RB Leipzig hat Tatjana Haenni zur Vorsitzenden der Geschäftsführung berufen. Mit 1. Jänner 2026 übernimmt die 59-Jährige die operative Führung des Bundesliga-Klubs – als erste Frau an der Spitze eines deutschen Profi-Fußballvereins.

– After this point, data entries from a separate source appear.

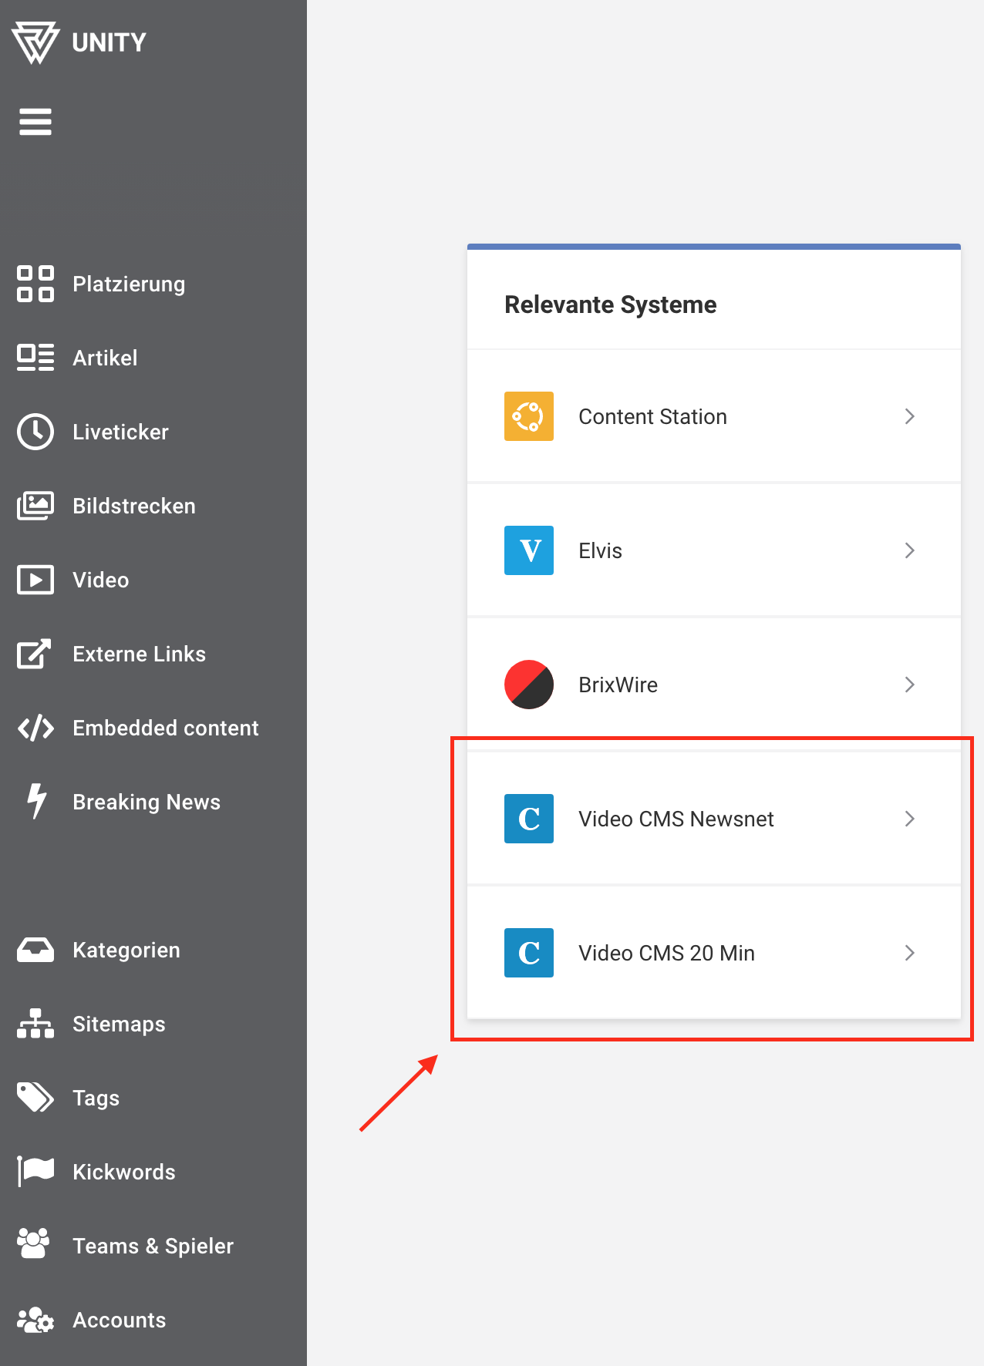Image resolution: width=984 pixels, height=1366 pixels.
Task: Select Kickwords from the sidebar
Action: [x=123, y=1172]
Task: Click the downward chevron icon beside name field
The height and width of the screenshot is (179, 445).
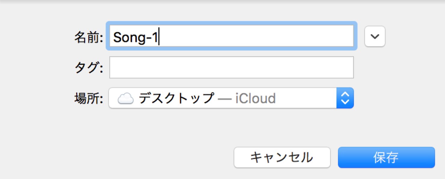Action: (x=375, y=36)
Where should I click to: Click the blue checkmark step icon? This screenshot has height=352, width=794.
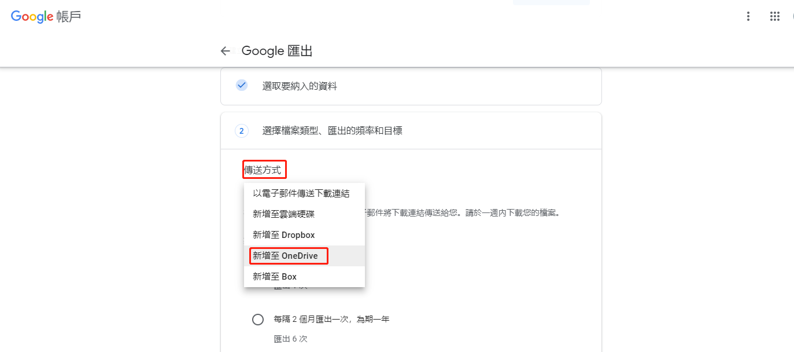click(x=242, y=86)
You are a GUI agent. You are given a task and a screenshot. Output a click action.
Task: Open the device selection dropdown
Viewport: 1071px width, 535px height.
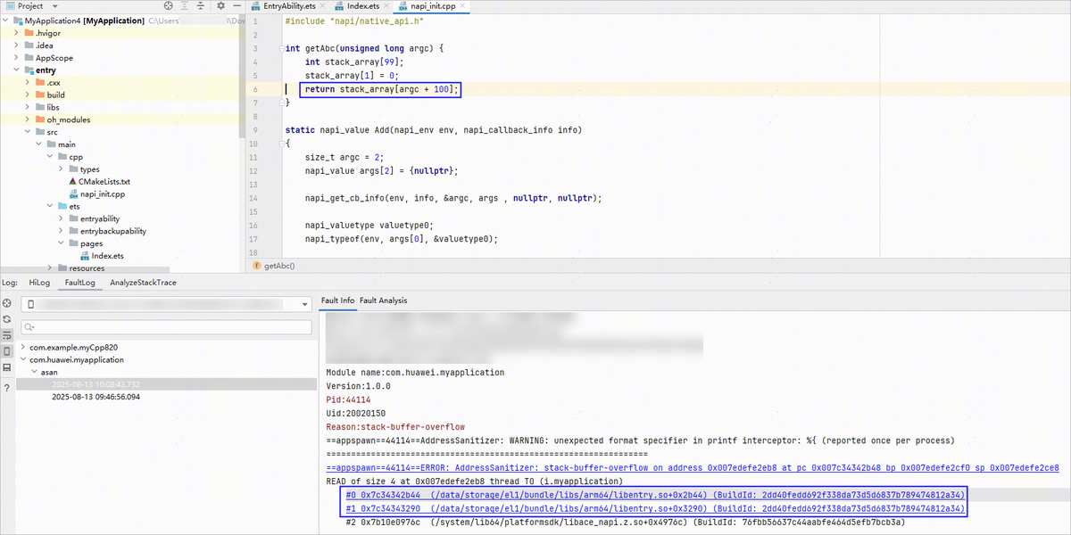pos(305,305)
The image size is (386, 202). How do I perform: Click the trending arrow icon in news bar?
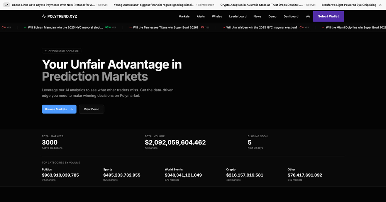7,5
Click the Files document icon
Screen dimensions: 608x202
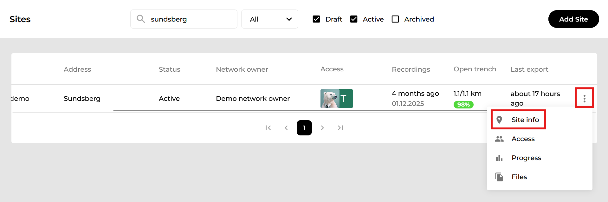coord(499,177)
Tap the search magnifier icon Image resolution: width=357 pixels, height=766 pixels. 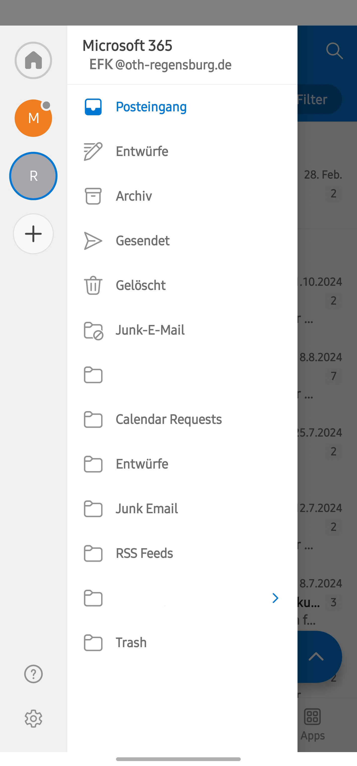point(334,51)
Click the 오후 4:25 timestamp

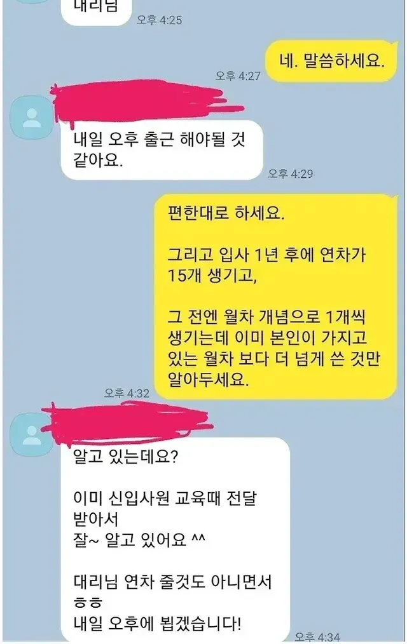tap(160, 20)
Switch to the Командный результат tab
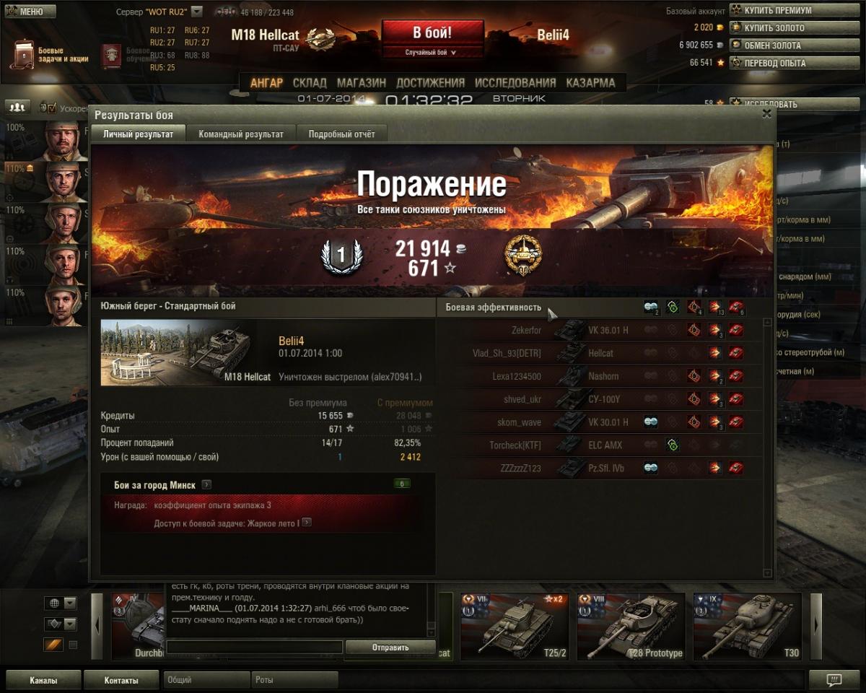Viewport: 866px width, 693px height. [x=241, y=134]
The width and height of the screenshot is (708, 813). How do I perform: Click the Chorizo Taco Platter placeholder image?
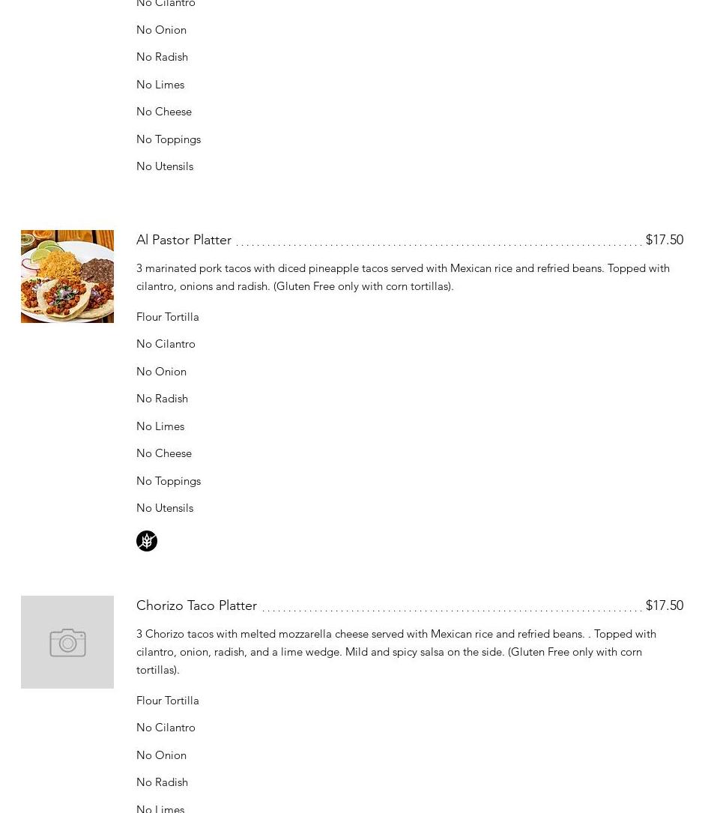(x=67, y=642)
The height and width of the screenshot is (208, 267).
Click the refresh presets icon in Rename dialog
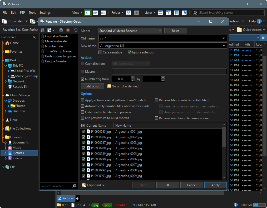[76, 31]
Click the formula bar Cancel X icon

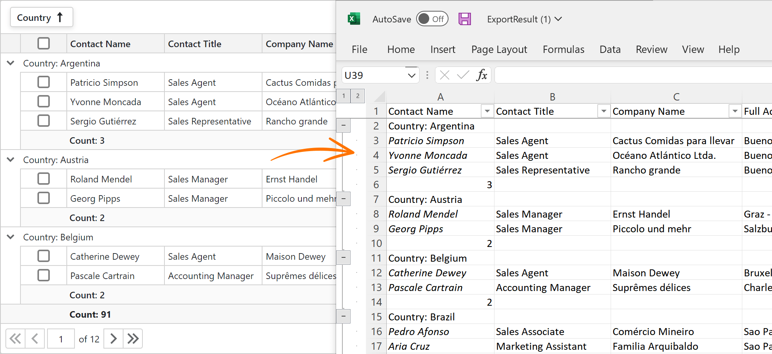click(x=445, y=75)
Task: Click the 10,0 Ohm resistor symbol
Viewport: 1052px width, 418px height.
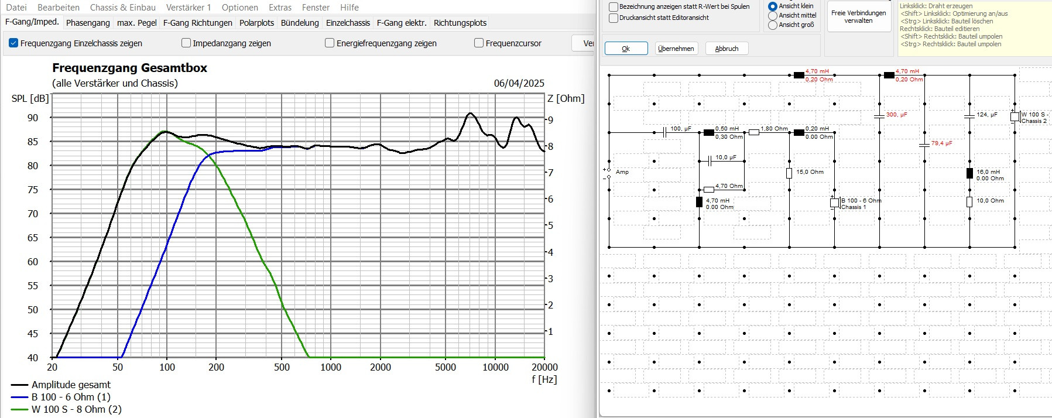Action: 969,202
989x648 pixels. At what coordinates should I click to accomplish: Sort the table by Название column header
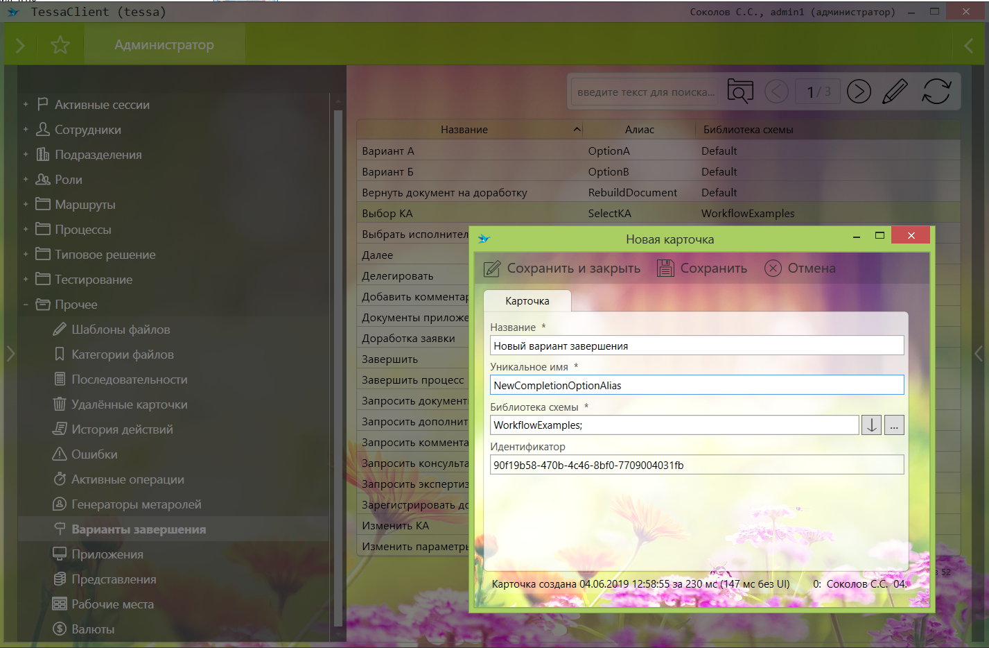(464, 130)
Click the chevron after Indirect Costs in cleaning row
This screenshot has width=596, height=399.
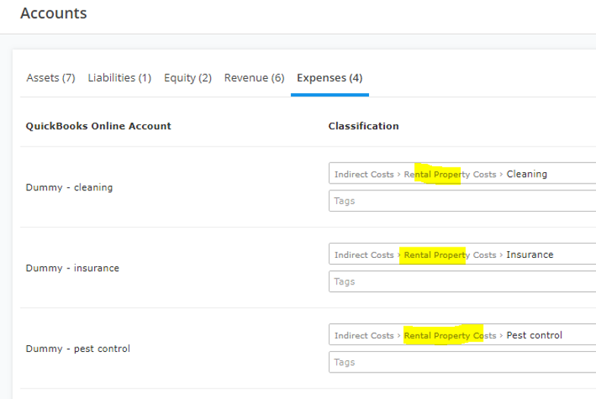pyautogui.click(x=399, y=174)
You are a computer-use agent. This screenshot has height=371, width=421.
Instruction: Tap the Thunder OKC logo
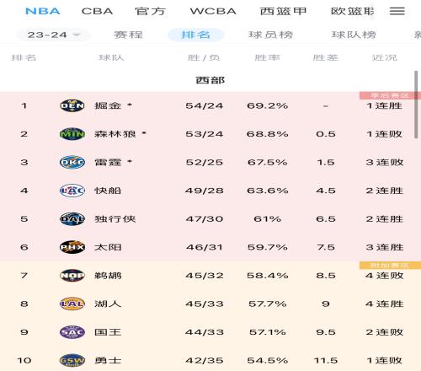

Die Entscheidung beendet eine rund dreijährige Suche nach einer neuen Führungsspitze. Seit dem Abgang von Oliver Mintzlaff, der zum Aufsichtsratschef aufgestiegen war, war die CEO-Position vakant. In dieser Zeit ist die Aufgabe nicht kleiner geworden: Nach einer enttäuschenden Vorsaison mit Rang sieben – dem schlechtesten Abschneiden seit dem Bundesliga-Aufstieg 2016 – will Leipzig sportlich wieder angreifen, national wie international. Das erklärte Ziel bleibt die Rückkehr in den Titelkampf mit Bayern München sowie ein stärkeres Auftreten in der Champions League.
Mit der gebürtigen Schweizerin setzt der Klub auf eine Führungspersönlichkeit mit außergewöhnlichem Profil. In der Mitteilung zur Bestellung heißt es, RB Leipzig besetze die nach Mintzlaffs Abgang vakante CEO-Position und unterstreiche damit den Anspruch, „den Club durch eine erweiterte Führungsstruktur zukunftsfähig aufzustellen“.
„Mit Frauen im Staff: mega“
Haenni bringt jahrzehntelange Erfahrung aus dem internationalen Fußball mit. Sie war Schweizer Nationalspielerin, arbeitete als Trainerin und gilt seit vielen Jahren als eine der prägenden Kräfte im Frauenfußball. In leitenden Funktionen bei UEFA und FIFA war sie ebenso tätig wie in der Organisation der Frauen-Weltmeisterschaft 2011 in Deutschland. Zudem schrieb sie bereits früher Geschichte als erste Frau in der Geschäftsführung des Schweizer Fußball-Verbands.
Zuletzt war Haenni seit Jänner 2023 als sportliche Direktorin der US-amerikanischen Profiliga NWSL in New York tätig. Ihre Haltung zur Rolle von Frauen im Fußball formulierte sie klar: „Der Männer-Fußball würde mit mehr Frauen im Staff mega viel gewinnen“.